Meta está pedindo para usuários compartilharem dados para treinar IA mesmo após recusa, diz ONG


Uma ONG especializada em privacidade ameaçou processar a Meta por exigir que usuários que já optaram por não compartilhar seus dados com a inteligência artificial (IA) da empresa tenham que editar os termos novamente. O caso aconteceu em alguns países da União Europeia, que tem uma das regulamentações de privacidade mais avançadas no mundo.

De acordo com a None of Your Business (Noyb), alguns usuários receberam uma notificação avisando que tinham que revisar suas preferências de compartilhamento até o dia 27 de maio, mesmo que esses perfis já tivessem optado por não fazer nenhum compartilhamento com a empresa. Caso não sinalizassem a recusa nessa segunda solicitação, os usuários poderiam ter suas informações compartilhadas.

Em uma carta de notificação, a Noyb pede que a Meta pare com o processamento de dados de usuários e se abstenha de usar essas informações no futuro para treinar suas IAs. A ONG também afirma que, caso a empresa não colabore com o direito dos usuários, uma ação na justiça será movida, com possibilidade de penas financeiras.

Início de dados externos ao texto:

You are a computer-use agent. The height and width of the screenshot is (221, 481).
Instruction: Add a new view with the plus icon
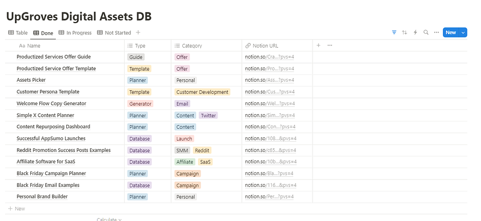click(138, 33)
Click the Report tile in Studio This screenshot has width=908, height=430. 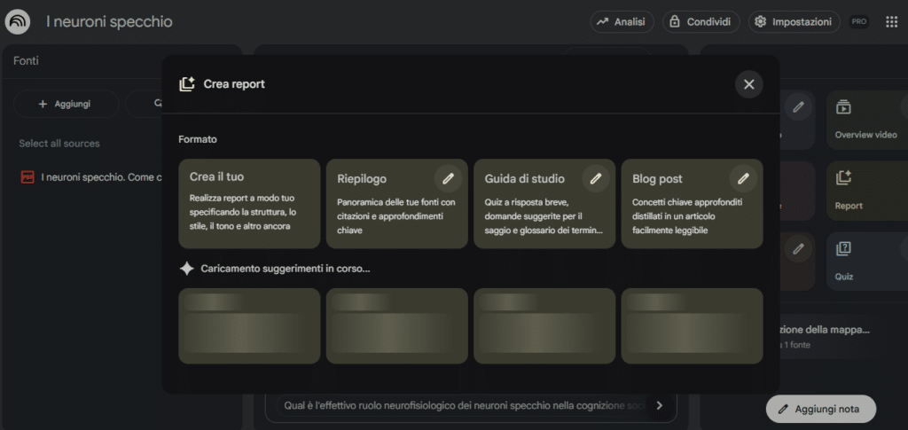click(x=865, y=191)
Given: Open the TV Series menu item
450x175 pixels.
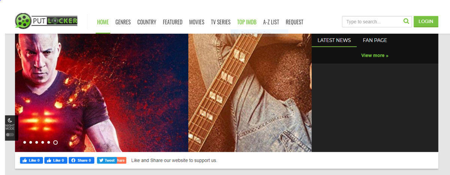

“A Meta informou aos titulares dos dados que, apesar do fato de que uma objeção ao treinamento de IA nos termos do Artigo 21(2) do GDPR foi aceita em 2024, seus dados pessoais serão processados, a menos que eles se oponham novamente – contrariando suas promessas anteriores, o que prejudica ainda mais qualquer confiança legítima na capacidade organizacional da Meta de executar adequadamente as etapas necessárias quando os titulares dos dados exercem seus direitos”, disse a carta de Noyb.

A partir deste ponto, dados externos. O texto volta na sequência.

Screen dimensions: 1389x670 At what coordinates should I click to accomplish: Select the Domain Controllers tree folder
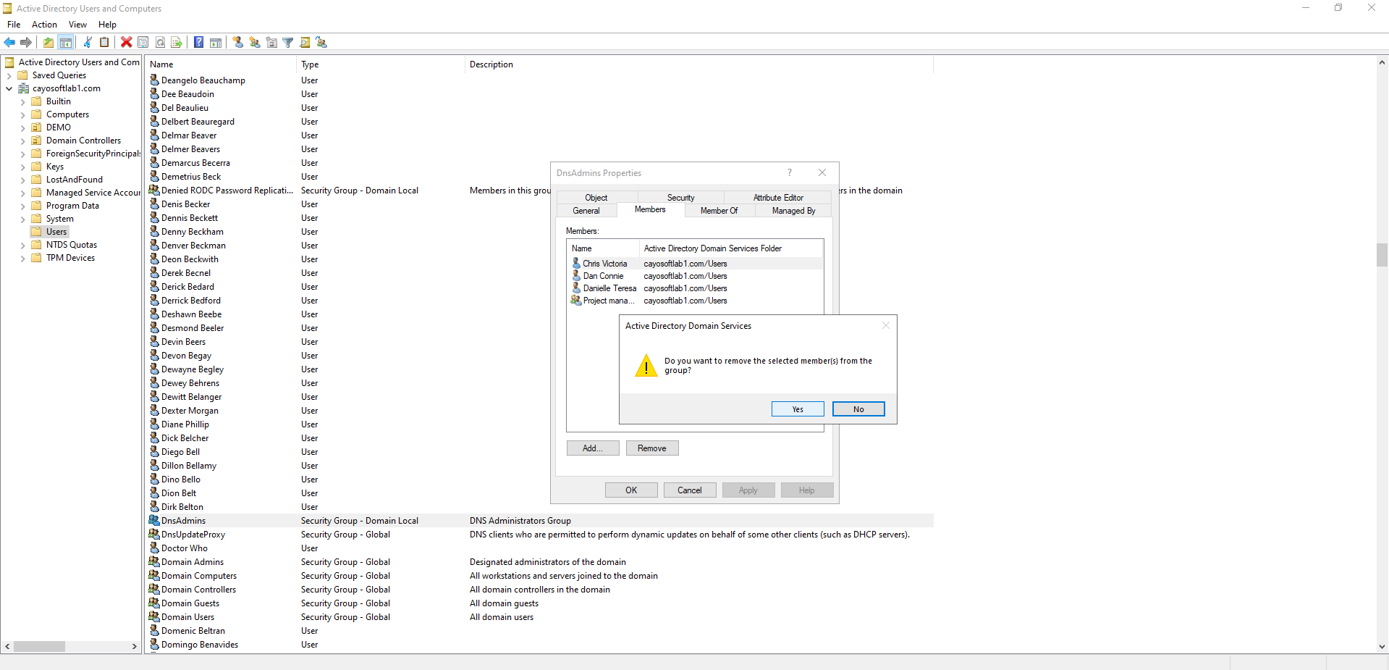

A Meta começou a usar dados de contas do Instagram e do Facebook para treinar sua IA – chamada Meta AI – no final do ano passado no Brasil. Em diversos países da Europa, o uso dessas informações ainda não é permitido por lei.

A companhia de Mark Zuckerberg tem até o dia 21 de maio para responder às acusações feitas pelo Noyb por meio de um contato com a organização, para um acordo em relação ao uso dos dados, ou por um documento que indique que a empresa desistiu de utilizar dados de cidadãos europeus para treinar sua IA.